⟨
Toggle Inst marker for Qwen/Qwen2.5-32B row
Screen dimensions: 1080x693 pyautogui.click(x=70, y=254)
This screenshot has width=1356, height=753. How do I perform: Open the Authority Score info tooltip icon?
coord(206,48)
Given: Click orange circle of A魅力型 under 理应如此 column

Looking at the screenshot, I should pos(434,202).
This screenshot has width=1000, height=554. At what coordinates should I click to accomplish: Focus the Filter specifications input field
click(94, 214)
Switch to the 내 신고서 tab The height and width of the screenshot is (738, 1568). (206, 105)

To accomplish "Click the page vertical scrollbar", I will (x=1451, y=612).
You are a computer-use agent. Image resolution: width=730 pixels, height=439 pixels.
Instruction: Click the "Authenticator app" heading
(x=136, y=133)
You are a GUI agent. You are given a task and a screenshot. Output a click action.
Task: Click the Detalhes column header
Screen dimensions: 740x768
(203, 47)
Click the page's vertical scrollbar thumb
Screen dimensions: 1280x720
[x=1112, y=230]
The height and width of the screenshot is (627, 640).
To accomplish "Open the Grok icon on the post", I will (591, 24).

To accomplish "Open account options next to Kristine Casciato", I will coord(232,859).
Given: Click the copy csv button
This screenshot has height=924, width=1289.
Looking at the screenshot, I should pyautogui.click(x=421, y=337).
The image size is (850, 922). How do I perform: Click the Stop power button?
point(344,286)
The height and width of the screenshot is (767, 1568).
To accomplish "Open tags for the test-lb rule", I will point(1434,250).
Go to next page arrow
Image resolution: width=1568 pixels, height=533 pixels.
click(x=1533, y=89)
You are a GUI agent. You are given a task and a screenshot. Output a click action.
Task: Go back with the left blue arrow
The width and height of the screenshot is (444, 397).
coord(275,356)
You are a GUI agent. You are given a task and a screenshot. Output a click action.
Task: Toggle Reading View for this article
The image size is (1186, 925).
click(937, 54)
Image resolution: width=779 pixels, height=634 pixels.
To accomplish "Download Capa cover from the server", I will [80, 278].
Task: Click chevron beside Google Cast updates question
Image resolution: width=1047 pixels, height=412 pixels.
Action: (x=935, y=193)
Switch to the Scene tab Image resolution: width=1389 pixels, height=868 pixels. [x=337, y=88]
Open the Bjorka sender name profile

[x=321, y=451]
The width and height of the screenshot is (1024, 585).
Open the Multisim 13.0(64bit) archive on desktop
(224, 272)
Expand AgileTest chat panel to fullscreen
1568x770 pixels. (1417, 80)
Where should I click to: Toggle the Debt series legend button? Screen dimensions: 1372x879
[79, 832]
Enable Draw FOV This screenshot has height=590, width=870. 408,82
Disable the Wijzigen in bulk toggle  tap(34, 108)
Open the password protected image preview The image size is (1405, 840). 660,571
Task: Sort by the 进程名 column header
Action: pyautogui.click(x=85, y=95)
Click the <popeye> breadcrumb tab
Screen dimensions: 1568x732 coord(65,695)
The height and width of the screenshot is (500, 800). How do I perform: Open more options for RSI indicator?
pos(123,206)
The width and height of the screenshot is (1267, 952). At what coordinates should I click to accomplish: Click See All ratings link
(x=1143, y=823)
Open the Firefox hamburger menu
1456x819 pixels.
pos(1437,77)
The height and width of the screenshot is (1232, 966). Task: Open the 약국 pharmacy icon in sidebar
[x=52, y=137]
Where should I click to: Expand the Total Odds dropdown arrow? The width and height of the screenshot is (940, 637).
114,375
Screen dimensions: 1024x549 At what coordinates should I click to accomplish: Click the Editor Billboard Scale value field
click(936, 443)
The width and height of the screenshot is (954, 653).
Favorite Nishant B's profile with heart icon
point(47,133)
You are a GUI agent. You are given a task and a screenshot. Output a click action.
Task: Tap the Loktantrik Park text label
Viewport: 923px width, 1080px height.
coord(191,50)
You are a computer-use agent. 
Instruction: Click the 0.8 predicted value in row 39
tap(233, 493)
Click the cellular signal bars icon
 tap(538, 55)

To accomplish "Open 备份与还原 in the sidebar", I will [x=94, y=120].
⟩
Task details: Please reproduce all of the material above line for line, with no changes.

Correct result:
Toggle Inst marker for Qwen/Qwen2.5-32B row
Screen dimensions: 1080x693 pyautogui.click(x=70, y=254)
This screenshot has width=1356, height=753. How do I perform: Open the Authority Score info tooltip icon?
coord(206,48)
Given: Click orange circle of A魅力型 under 理应如此 column

Looking at the screenshot, I should pos(434,202).
This screenshot has width=1000, height=554. At what coordinates should I click to accomplish: Focus the Filter specifications input field
click(94, 214)
Switch to the 내 신고서 tab The height and width of the screenshot is (738, 1568). (206, 105)

To accomplish "Click the page vertical scrollbar", I will (x=1451, y=612).
You are a computer-use agent. Image resolution: width=730 pixels, height=439 pixels.
Instruction: Click the "Authenticator app" heading
(x=136, y=133)
You are a GUI agent. You are given a task and a screenshot. Output a click action.
Task: Click the Detalhes column header
Screen dimensions: 740x768
(203, 47)
Click the page's vertical scrollbar thumb
Screen dimensions: 1280x720
[x=1112, y=230]
The height and width of the screenshot is (627, 640).
To accomplish "Open the Grok icon on the post", I will (591, 24).

To accomplish "Open account options next to Kristine Casciato", I will coord(232,859).
Given: Click the copy csv button
This screenshot has height=924, width=1289.
Looking at the screenshot, I should pyautogui.click(x=421, y=337).
The image size is (850, 922). How do I perform: Click the Stop power button?
point(344,286)
The height and width of the screenshot is (767, 1568).
To accomplish "Open tags for the test-lb rule", I will point(1434,250).
Go to next page arrow
Image resolution: width=1568 pixels, height=533 pixels.
click(x=1533, y=89)
You are a GUI agent. You are given a task and a screenshot. Output a click action.
Task: Go back with the left blue arrow
The width and height of the screenshot is (444, 397).
coord(275,356)
You are a GUI agent. You are given a task and a screenshot. Output a click action.
Task: Toggle Reading View for this article
The image size is (1186, 925).
click(937, 54)
Image resolution: width=779 pixels, height=634 pixels.
To accomplish "Download Capa cover from the server", I will [80, 278].
Task: Click chevron beside Google Cast updates question
Image resolution: width=1047 pixels, height=412 pixels.
Action: (x=935, y=193)
Switch to the Scene tab Image resolution: width=1389 pixels, height=868 pixels. [x=337, y=88]
Open the Bjorka sender name profile

[x=321, y=451]
The width and height of the screenshot is (1024, 585).
Open the Multisim 13.0(64bit) archive on desktop
(224, 272)
Expand AgileTest chat panel to fullscreen
1568x770 pixels. (1417, 80)
Where should I click to: Toggle the Debt series legend button? Screen dimensions: 1372x879
[79, 832]
Enable Draw FOV This screenshot has height=590, width=870. 408,82
Disable the Wijzigen in bulk toggle  tap(34, 108)
Open the password protected image preview The image size is (1405, 840). 660,571
Task: Sort by the 进程名 column header
Action: pyautogui.click(x=85, y=95)
Click the <popeye> breadcrumb tab
Screen dimensions: 1568x732 coord(65,695)
The height and width of the screenshot is (500, 800). How do I perform: Open more options for RSI indicator?
pos(123,206)
The width and height of the screenshot is (1267, 952). At what coordinates should I click to accomplish: Click See All ratings link
(x=1143, y=823)
Open the Firefox hamburger menu
1456x819 pixels.
pos(1437,77)
The height and width of the screenshot is (1232, 966). Task: Open the 약국 pharmacy icon in sidebar
[x=52, y=137]
Where should I click to: Expand the Total Odds dropdown arrow? The width and height of the screenshot is (940, 637).
114,375
Screen dimensions: 1024x549 At what coordinates should I click to accomplish: Click the Editor Billboard Scale value field
click(936, 443)
The width and height of the screenshot is (954, 653).
Favorite Nishant B's profile with heart icon
point(47,133)
You are a GUI agent. You are given a task and a screenshot. Output a click action.
Task: Tap the Loktantrik Park text label
Viewport: 923px width, 1080px height.
coord(191,50)
You are a computer-use agent. 
Instruction: Click the 0.8 predicted value in row 39
tap(233, 493)
Click the cellular signal bars icon
 tap(538, 55)

To accomplish "Open 备份与还原 in the sidebar", I will [x=94, y=120].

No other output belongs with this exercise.